Wright and Perryman arrived to Las Vegas after the team had already selected captains at the end of training camp, but they’ve assumed honorary leadership positions. They’re constantly communicating with teammates during games and have encouraged them all to ask for help if they need it while preparing during the week.
It’s exactly the type of role Bradley knew they could fill.
“Everybody is listening and holding themselves accountable and they are kind of creating a standard to what it should look like,” he said. “You’re hearing the players talk, it’s not just the coaches holding you to it, so that’s a good sign.”
It certainly appears like Bradley has gone 4-for-4 on his reunions with former players. Ngakoue doesn’t have a sack yet but he’s “bringing us more than people know,” according to coach Jon Gruden, with constant pressure.
Hayward has been the best of all. Another former Charger, Hayward is on pace for a career year through two games. He’s the top graded cornerback in the league by Pro Football Focus, which tracks him as having not allowed a completion all year.

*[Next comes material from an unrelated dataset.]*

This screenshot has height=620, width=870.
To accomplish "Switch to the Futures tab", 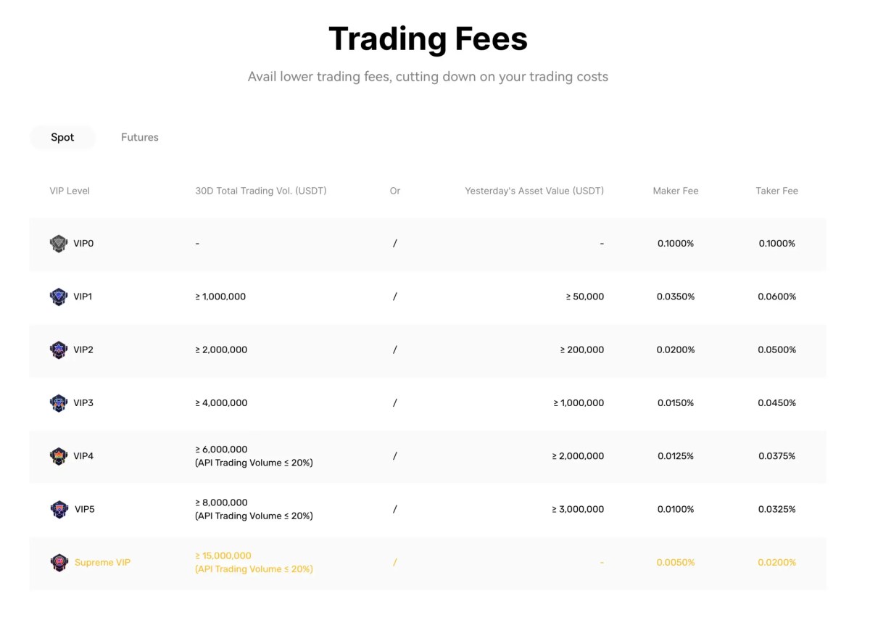I will pyautogui.click(x=139, y=137).
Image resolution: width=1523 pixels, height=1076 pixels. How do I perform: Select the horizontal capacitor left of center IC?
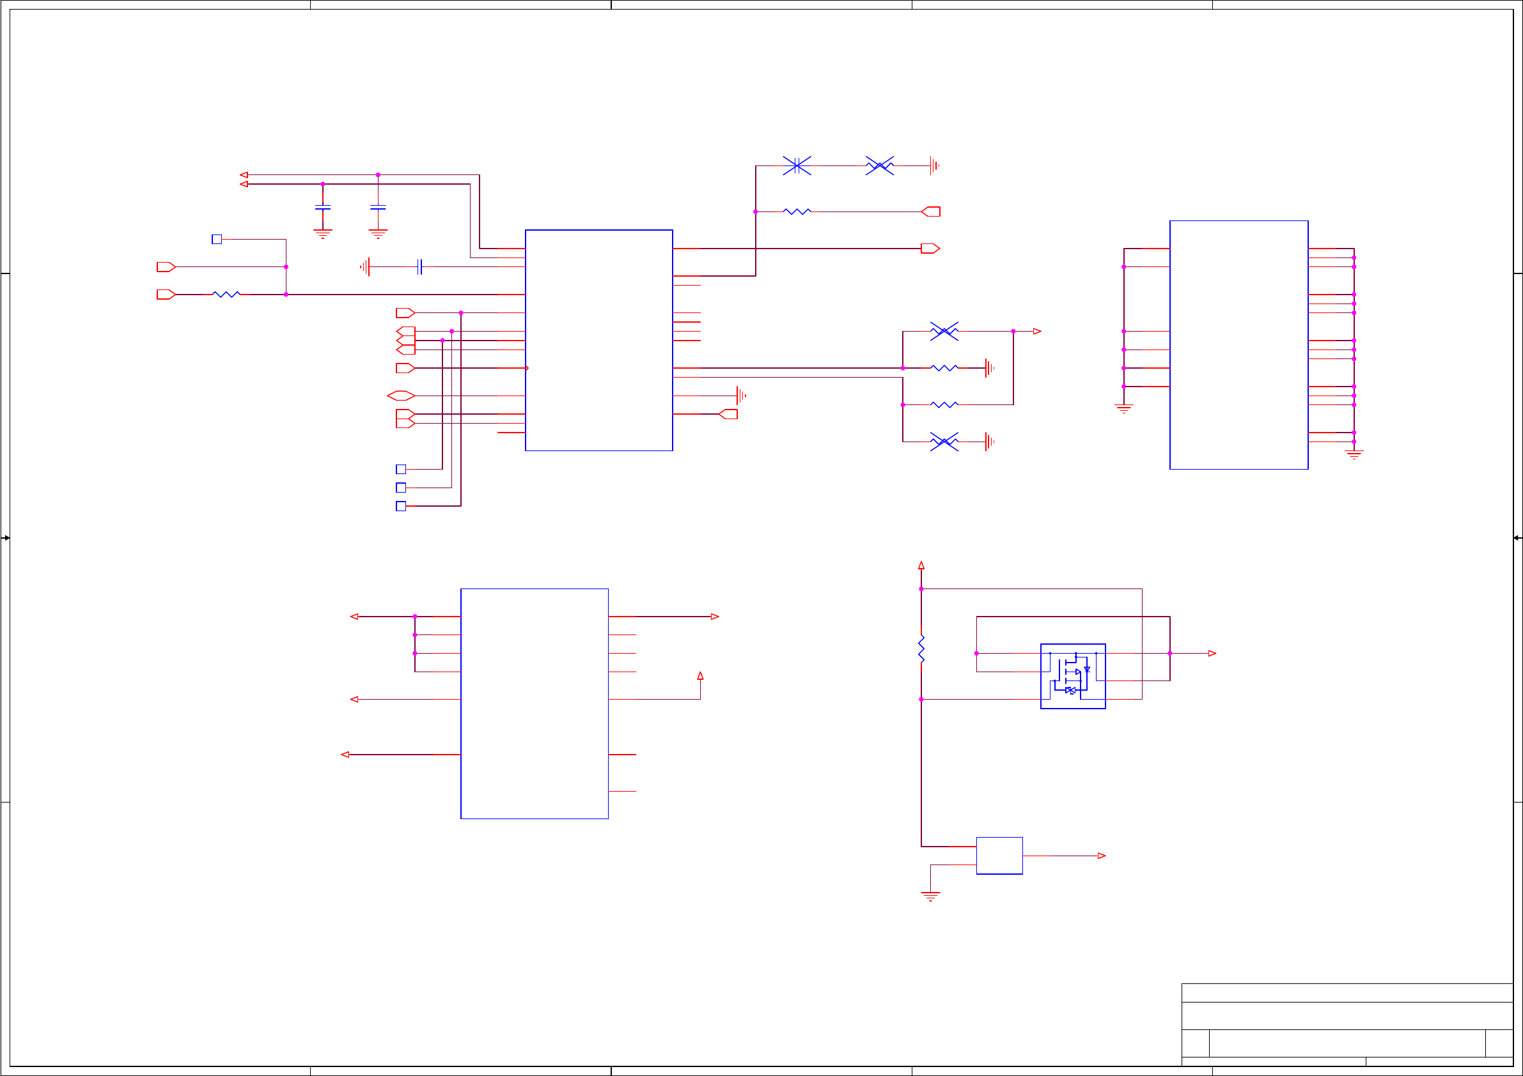point(419,267)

Fellow free-agent pickup Quinton Jefferson, a defensive tackle, had never played under Bradley before but spent four years in the Seattle system the coach once implemented. He’s been disruptive in the middle, and forced a late fumble that helped the Raiders come back against the Ravens in Week 1
All the Bradley-inspired additions — the latest was adding defensive tackle Damion Square to the practice field last week after Gerald McCoy went down with an injury — go against the perception of Gruden as a control freak. Bradley has continued to want his own guys to make their mark with the Raiders, and Gruden has obliged.
“Usually that’s what happens: When a new coach comes in, he tries to bring in a couple guys that he had been with in the past,” Gruden said.
But this has gone beyond standard operating procedure. The Raiders have given Bradley more resources and decision-making power than the typical defensive coordinator.
He’s largely wielded it by bringing in players he’s already familiar and comfortable with. And so far, it’s paid off.
“It helps a lot,” Perryman said. “Some of these guys, it’s their first year in this defense and bringing in guys that have been in this defense a while, this system, it’s helping out these guys.”